TABLE 10 precision and accuracy of the ELISA assay for FGF-21 concentration
Figure BDA0002676165450000112
Figure BDA0002676165450000113
Figure BDA0002676165450000121
TABLE 11 in-batch precision and accuracy of the ELISA determination of FGF-21 concentration
Figure BDA0002676165450000122
TABLE 12 batch-to-batch precision and accuracy of the ELISA determination of FGF-21 concentration
Figure BDA0002676165450000123
Example 6 dilution Linear test
Since the drug concentration in serum at some time points in this test is outside the quantitative range of the standard curve, i.e. the range of the standard curve does not cover the expected sample concentration, dilution linearity examination of the method was performed using QC samples to assess whether the sample was linear after dilution, whether a "front band" or "hook" effect existed, and the effect of sample dilution on the accuracy of the assay results. QC samples containing FGF-21(128ng/mL) at high concentrations (above the upper limit of quantitation) were prepared using cynomolgus monkey blank serum. And sequentially diluting the blank serum of the cynomolgus monkey by multiple ratios, and diluting each dilution before measurement by 10 times by using an Assay Buffer so as to ensure that the final dilutions of the FGF-21 are 1:40, 1:80, 1:160, 1:320, 1:640 and 1:1280 respectively. The assay was repeated 5 times for each dilution and the precision and accuracy of the back-calculated concentration was calculated. The back calculation concentration is calculated by adopting the following formula: the calculated concentration is the measured concentration multiplied by the dilution factor. The test result shows that: (1) when the dilution is not more than 1:1280 (1: 40-1: 1280), the average accuracy RE% of the calculated concentration of the sample measured after 10% of cynomolgus monkey blank serum is diluted by FGF-21 is between-3.8% and 2.5%, and the precision RSD% of the calculated concentration for 5 times is between 1.4% and 5.4% respectively. The results are shown in tables 13 and 14. The above results suggest that within the maximum dilution range set by the present experiment, FGF-21 is diluted with 10% cynomolgus monkey blank serum, and then the accuracy of the test results is not greatly affected by the determination, i.e. the high-concentration QC sample is diluted to have a calculated concentration within ± 20% of the expected concentration, and the precision of the calculated concentration of all the determined samples is not more than 20%, which meets the technical requirements of ligand binding analysis in the validation guidelines of the quantitative analysis method of biological samples (guidelines, emea, 2011.6.).
TABLE 13 FGF-21 dilution assay by ELISA (n ═ 5)

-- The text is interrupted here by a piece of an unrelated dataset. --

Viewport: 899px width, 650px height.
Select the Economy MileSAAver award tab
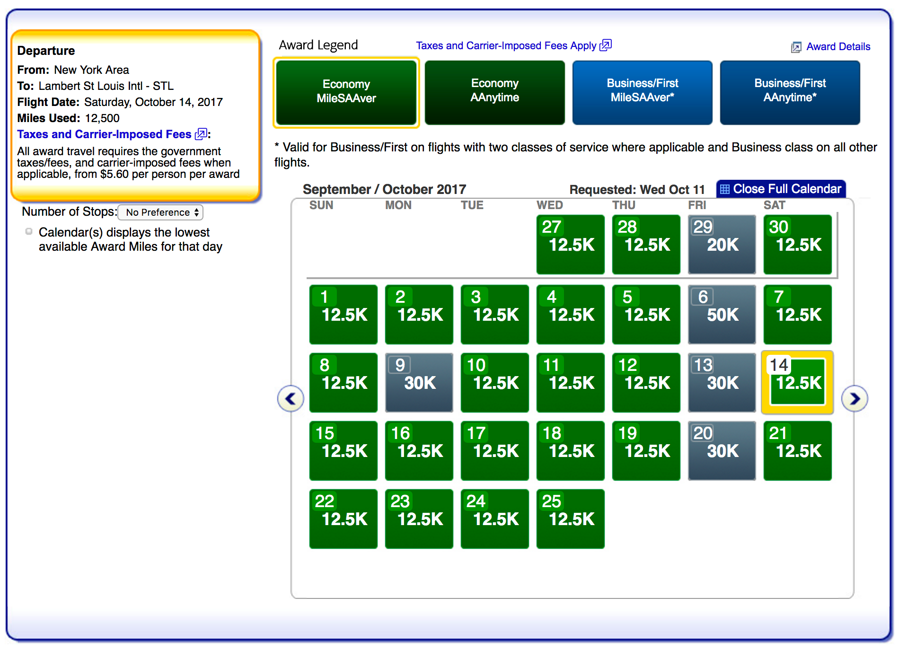pyautogui.click(x=346, y=92)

Figure BDA0002676165450000131
TABLE 14 dilution line assay for the ELISA method for FGF-21 concentration (individual data)

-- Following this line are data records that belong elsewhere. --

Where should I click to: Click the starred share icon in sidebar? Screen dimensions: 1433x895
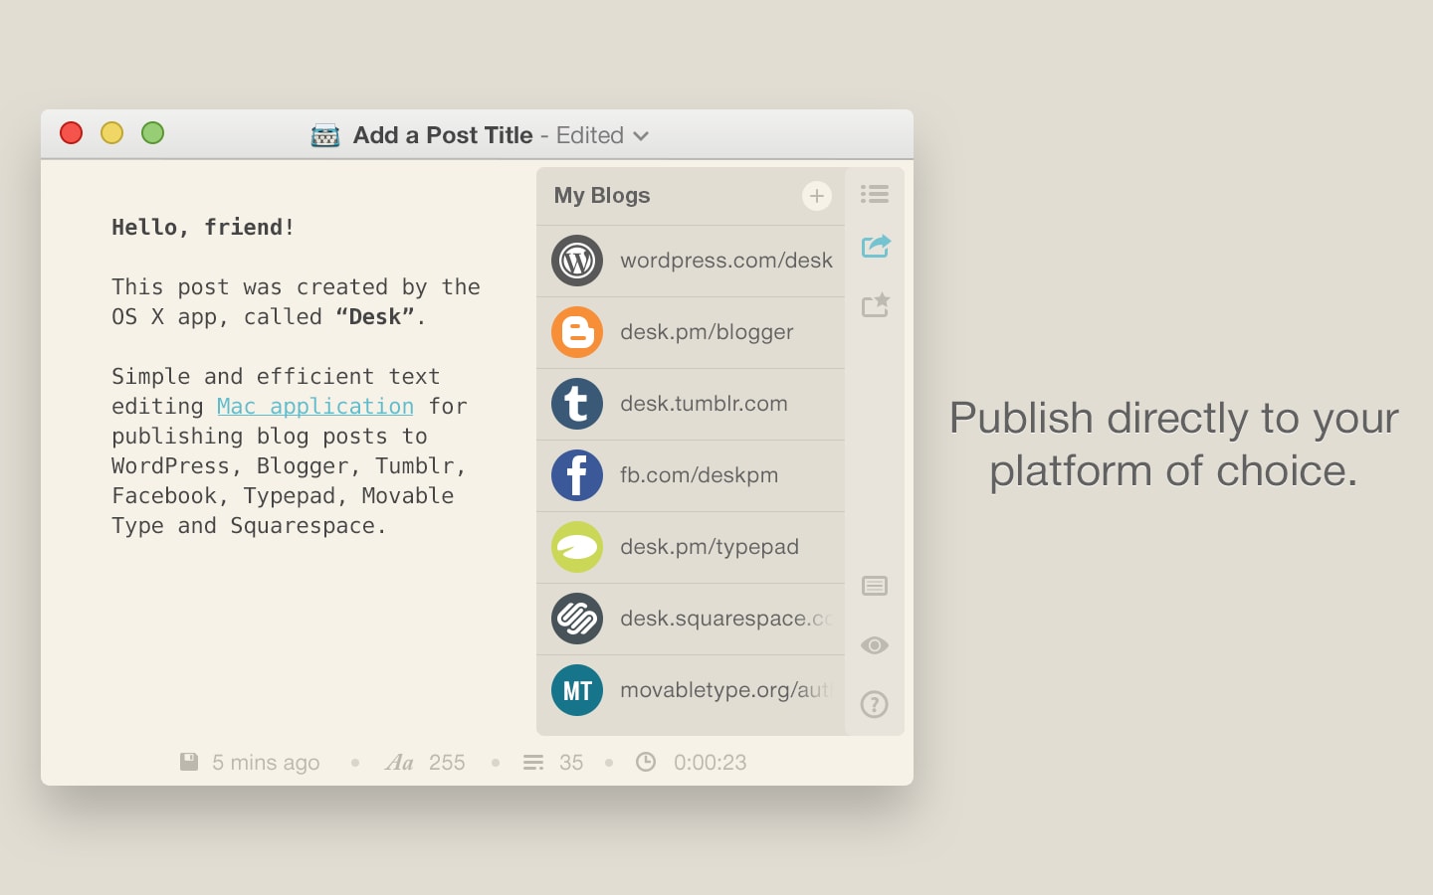click(875, 304)
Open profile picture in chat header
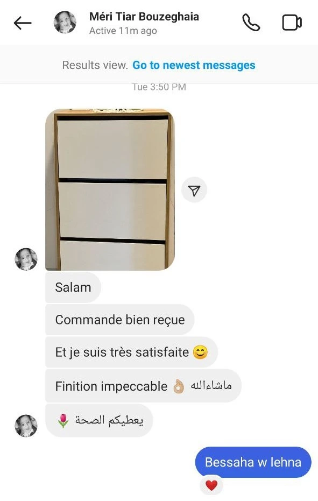318x501 pixels. click(x=65, y=23)
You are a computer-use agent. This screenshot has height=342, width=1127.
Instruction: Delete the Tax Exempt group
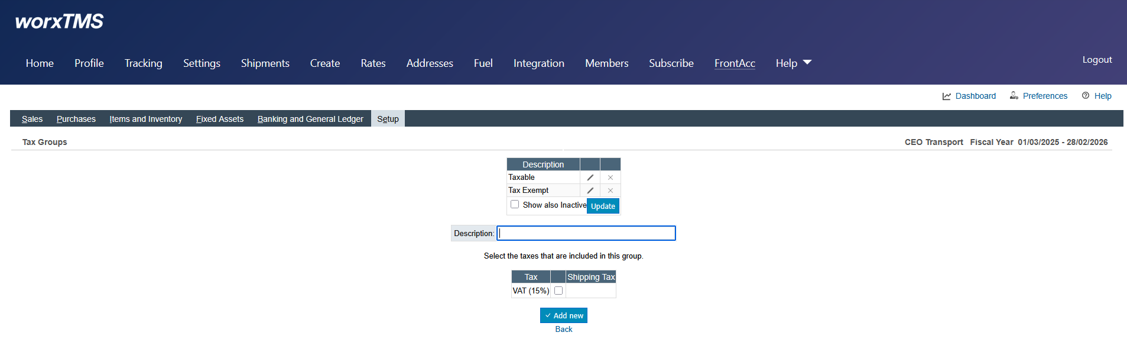point(610,191)
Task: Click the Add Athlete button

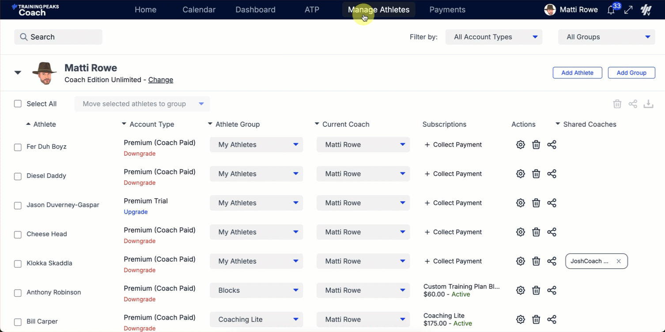Action: [577, 73]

Figure BDA0002676165450000132
Figure BDA0002676165450000141
Example 7 parallelism test
Selecting a high concentration serum sample (C) from the test animalmax) After serial dilution in serum matrix, a regression curve established by OD values measured by 10-fold dilution of Assay buffer is compared with an FGF-21 standard curve, and a parallelism test of two straight lines is carried out to investigate the influence of possible matrix effect and the like on the measurement accuracy of the sample. 3 subjects selected from the 300. mu.g/kg dose groupC after administration of the substancemaxSerum samples, No.3(2h), No.8(3h) and No.16(2h), were mixed in equal amounts and diluted 30-fold with cynomolgus monkey blank serum according to the measured concentration, and 10-fold with Assay buffer at dilutions of 1:300, 1:600, 1:1200 and 1:2400 respectively, and the measurements were repeated 5 times at each dilution. And performing linear fitting on the measured concentration mean logarithm (Log C) and absorbance mean logarithm (Log Abs) to obtain a serial diluted serum sample curve. And compared to a standard curve established with the analytical batch calibration standards. Testing the parallelism of the serially diluted serum sample curves and the standard curve prepared from calibration standard by "Standard Curve parallelism assay" (Xu Tertiary clouds, benzyl as curtain, aging, etc.. pharmacological test methodology [ M]Third edition, people health Press, P217-218). The results are shown in tables 15 to 18 and FIG. 3. The results show that the standard curve of FGF-21 and the curves of serially diluted serum samples of test animals are parallel to each other. The regression equations established for the FGF-21 standard curve and the serially diluted serum samples were: log Abs ═ 3.087+1.014 × Log C, R ═ 0.9963(n ═ 8); log Abs ═ 3.249+1.089 × Log C, R ═ 0.9993(n ═ 4). The relative standard deviation (RSD%) of FGF-21 after dilution of the serum of the tested animal is between 0.8% and 9.4%.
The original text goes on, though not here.